What you will do:
Please transcribe, word for word, only the lines from the one containing "You are a computer-use agent." through the last line of the records below, both included, and leave out every picture.

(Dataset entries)
• • • •
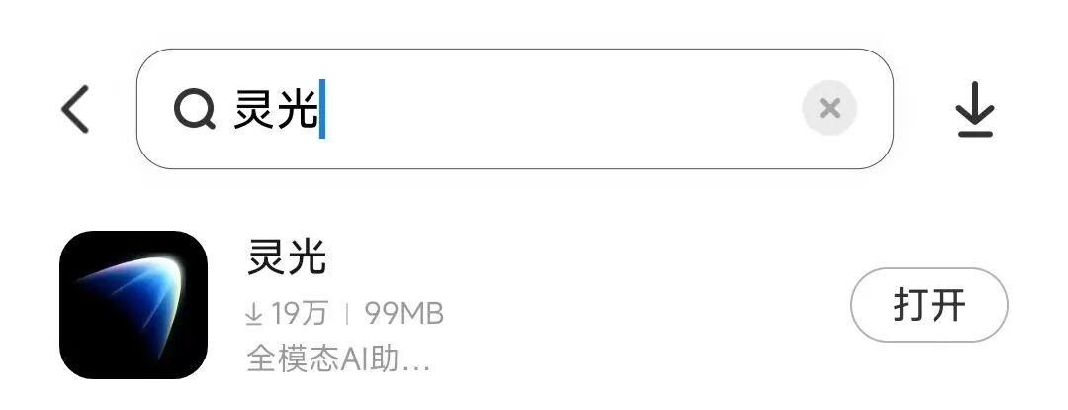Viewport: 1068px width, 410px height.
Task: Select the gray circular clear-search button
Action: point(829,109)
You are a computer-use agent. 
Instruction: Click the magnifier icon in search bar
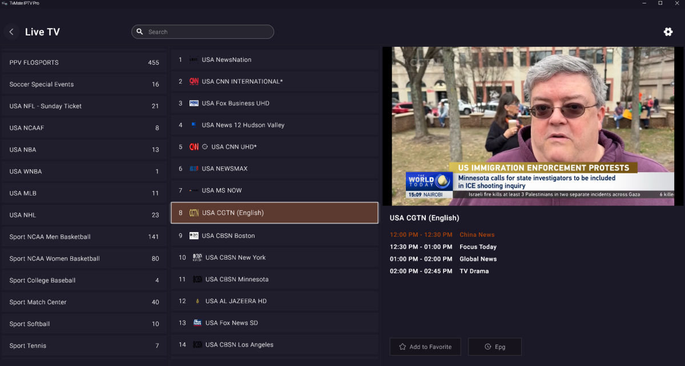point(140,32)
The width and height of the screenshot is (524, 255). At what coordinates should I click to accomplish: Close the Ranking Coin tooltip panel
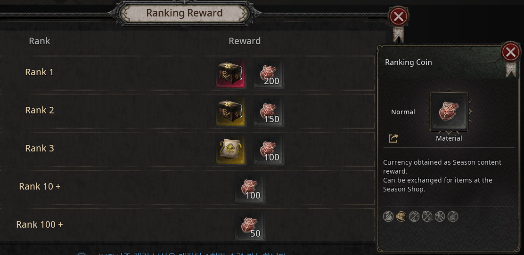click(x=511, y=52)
• • • •
Answer space:
You are a computer-use agent. 
Instruction: Click the magnifier icon in search bar
point(140,32)
The width and height of the screenshot is (524, 255). At what coordinates should I click to accomplish: Close the Ranking Coin tooltip panel
click(x=511, y=52)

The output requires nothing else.